Captive default route

PurpleOfPants

I have a LAN using a Vigor router as the default route at 192.168.0.1 which works fine. I've added another WAN connection and connect to that via pfSense at 192.168.0.11, which also works fine. I'm just testing pfSense prior to switching over to it completely, so it's only default route for one or two pieces of kit.

In preparation of doing dual-WAN load balancing, I set up a load balancing pool for the WAN connection to pfSense. That appears to work OK (i.e. do nothing because it's the only connection) - the monitoring tracksthe actual state of the WAN and data goes in and out.

The problem is that enabling load balancing has broken the LAN! Kit that has its default route as .1 can now no longer access the Vigor. If I change their default route to .11 then they successfully use the pfSense. If I delete the load balancing pool then the kit can again use .1 as a default route.

I'm foxed. The pfSense is not routing the .1 traffic - it should be whizzing past completely oblivious to the pfSense being there, and does until the load balancing pool is created.

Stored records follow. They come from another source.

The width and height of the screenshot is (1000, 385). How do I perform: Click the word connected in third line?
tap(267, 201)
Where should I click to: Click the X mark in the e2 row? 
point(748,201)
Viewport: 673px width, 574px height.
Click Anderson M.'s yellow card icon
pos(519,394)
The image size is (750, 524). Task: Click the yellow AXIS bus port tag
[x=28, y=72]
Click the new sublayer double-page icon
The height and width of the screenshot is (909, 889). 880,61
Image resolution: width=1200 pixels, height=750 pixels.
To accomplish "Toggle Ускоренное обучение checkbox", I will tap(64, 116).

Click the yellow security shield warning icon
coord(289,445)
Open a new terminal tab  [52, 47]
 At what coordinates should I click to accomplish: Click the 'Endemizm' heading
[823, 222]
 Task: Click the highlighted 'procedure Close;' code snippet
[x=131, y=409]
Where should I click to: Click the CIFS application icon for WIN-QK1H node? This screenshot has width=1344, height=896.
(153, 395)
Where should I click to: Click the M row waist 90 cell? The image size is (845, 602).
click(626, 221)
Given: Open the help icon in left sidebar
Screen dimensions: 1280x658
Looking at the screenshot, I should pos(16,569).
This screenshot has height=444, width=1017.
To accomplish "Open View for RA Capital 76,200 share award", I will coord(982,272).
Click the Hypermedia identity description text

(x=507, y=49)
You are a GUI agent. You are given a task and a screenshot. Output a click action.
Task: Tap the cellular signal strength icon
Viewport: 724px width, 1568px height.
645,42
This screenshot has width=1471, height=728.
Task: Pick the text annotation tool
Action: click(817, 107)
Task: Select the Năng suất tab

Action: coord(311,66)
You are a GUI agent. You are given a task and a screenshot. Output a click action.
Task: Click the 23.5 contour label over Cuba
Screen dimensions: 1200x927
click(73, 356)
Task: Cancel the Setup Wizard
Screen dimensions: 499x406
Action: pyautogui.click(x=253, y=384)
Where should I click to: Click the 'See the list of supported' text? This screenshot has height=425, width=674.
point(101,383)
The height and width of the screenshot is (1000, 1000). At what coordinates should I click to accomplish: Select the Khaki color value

How can the pfSense affect this traffic?

Just to complicate matters, but perhaps provide a clue, the affected kit is connected to a hub shared with the pfSense. I also have some kit which is connected via a switch, and this kit is unaffected. That is, it doesn't show the problem of .1 default route being snaffled. Whatever it up, the switch appears to block it where a hub doesn't.

This is using the current RC2, by the way.

hoba

First of all update to the most recent version.

However I don't think that is your issue. It sounds like you have the pfSense and the vigor parallel in your network and you are trying to get loadbalancing working with that setup somehow. That's not the way that it's supposed to work. You need seperate interfaces at the pfSense for each WAN with a unique gateway specified for each of these interfaces. Only these gateways can be used in your pool. An additional gateway at LAN can't be utilized. You are simply breaking things by doing this.

PurpleOfPants

They are in parallel, yes, but there is no load balancing per se in use. The reason for starting up a load balancing pool is just to see what how one sets it up before whipping out the Vigor and trusting my life to it :)

But I think the essential point is that the Vigor and pfSense co-exist perfectly happily normally. It's only when the load balancing is configured (with just the one pool) that things go wrong, and it's affecting traffic that shouldn't be going anywhere near the pfSense.

Is there some advertising of routes that Windows will hear and use to override it's default gateway setting? The Vigor has RIP capability, but this is completely disabled (and its static routes don't show the pfSense on any route). So maybe there's some protocol that the load balancing module starts up?

hoba

The loadbalancer uses pf's routeto, so it will send traffic directly to the upstream gateway of the next poolmember in line. You might need a passrule before your loadbalancer rule to exclude something from the balancing (a rule that uses the default gateway so the traffic is handled by the systemroutingtable instead of just forwarding it to the upstreamgateway). I would suggest upgrading, we might have fixed some conditions causing this by adding hidden rules that do that out of the box after RC2 was released (about a month ago already). First upgrade this box please.

PurpleOfPants

I've upgraded to the 26th September revision. On that, the problem occured straight away so I downgraded to RC2 again and then found that the problem also occurs on that all the time, but nothing notices because the pf actually routes so web browsing works.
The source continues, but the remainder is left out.